In this Sept. 2013 photo provided by The Rev. Frank Schaefer shows Schaefer, right, and his son Tim. The Rev. Frank Schaefer knew that church law forbade him from officiating his gay son’s 2007 wedding in Massachusetts, but went ahead and did it anyway “because I love him so much and didn’t want to deny him that joy.” The decision could cost him his pastor’s credentials. Schaefer faces a church trial in southeastern Pennsylvania later this month, the latest flashpoint in a debate that has long roiled the nation’s largest mainline Protestant denomination. (AP Photo/ Schaefer Family)The Associated Press
PHILADELPHIA – About 50 ministers gave their symbolic support to a colleague facing sanctions from the United Methodist Church by participating in a same-sex wedding.
The wedding Saturday in Philadelphia was held about a week before the Rev. Frank Schaefer of Lebanon, about 90 miles to the west, will face a church trial for officiating over his son's marriage to another man.
The clergy filled the front of the Arch Street United Methodist Church, blessing the marriage in defiance of church law, the Philadelphia Inquirer (http://bit.ly/16SXVdw ) reported.
The closest rested their hands on the couple, Bill Gatewood and Rick Taylor. The others placed their palms on other clergy.
"Those whom God has joined together, let no one put asunder," they said in unison.
A spokesman for the church's eastern Pennsylvania conference would not comment about whether any of the participants may face discipline. Most of the 50 are Methodist ministers.
Taylor, 55, and Gatewood, 70, told the newspaper that all they ever wanted was a traditional wedding — with a blessing in front of the altar, an exchange of vows and a reception in the basement.
The event was largely symbolic, as same-sex marriage is not legally recognized in Pennsylvania.
The couple, who met in a Philadelphia gay bar, have been together for 25 years. They said the church has helped them through some difficult times.
The Arch Street congregation, which is committed to the inclusion of people of all sexual orientations, had ministers who consoled them, added the names of their sick friends to the church's prayer lists and performed funerals when their friends died.
"That's why we want to get married in our church. We have many, many people who say, Why don't you just go to New York or Delaware?" Taylor told the newspaper. "And it's because we live in Pennsylvania and our church home is here and it means the world to us."
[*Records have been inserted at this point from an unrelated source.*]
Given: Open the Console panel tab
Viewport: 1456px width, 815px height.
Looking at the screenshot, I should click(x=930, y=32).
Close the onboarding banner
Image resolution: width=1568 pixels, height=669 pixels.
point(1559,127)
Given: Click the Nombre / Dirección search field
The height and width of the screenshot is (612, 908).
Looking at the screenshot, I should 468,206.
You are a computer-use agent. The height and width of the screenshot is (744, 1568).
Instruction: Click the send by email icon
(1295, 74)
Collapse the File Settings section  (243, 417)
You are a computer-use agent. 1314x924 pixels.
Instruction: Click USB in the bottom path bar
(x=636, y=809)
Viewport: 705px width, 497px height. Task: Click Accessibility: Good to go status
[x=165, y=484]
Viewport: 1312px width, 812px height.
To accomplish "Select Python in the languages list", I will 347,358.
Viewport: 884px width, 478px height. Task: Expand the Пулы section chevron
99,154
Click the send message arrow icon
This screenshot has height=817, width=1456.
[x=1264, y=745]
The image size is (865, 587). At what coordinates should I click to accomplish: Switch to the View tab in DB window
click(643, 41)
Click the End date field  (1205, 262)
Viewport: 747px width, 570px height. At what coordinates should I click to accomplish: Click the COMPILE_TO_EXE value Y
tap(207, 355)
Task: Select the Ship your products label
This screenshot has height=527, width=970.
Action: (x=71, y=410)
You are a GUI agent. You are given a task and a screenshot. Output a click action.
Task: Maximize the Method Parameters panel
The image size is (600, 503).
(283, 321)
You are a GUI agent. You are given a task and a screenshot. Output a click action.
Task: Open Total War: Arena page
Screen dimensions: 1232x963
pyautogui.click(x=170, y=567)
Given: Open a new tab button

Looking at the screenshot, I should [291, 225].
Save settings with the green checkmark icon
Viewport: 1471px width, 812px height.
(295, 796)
Schaefer, 51, could be suspended, reprimanded or lose his credentials because he performed a wedding ceremony for his son in 2007 in Massachusetts. He had informed his superiors about it beforehand and did not face any consequences until April, when a congregant filed a complaint.
The United Methodist Church formally accepts gay and lesbian members but teaches that homosexuality is not compatible with Christian teaching.
Schaefer's trial will begin Nov. 18 at a Methodist retreat in Spring City, about 35 miles northwest of Philadelphia. He could avoid trial by agreeing not to perform another same-sex marriage, but he has decided not to do that. Three of his four children are gay.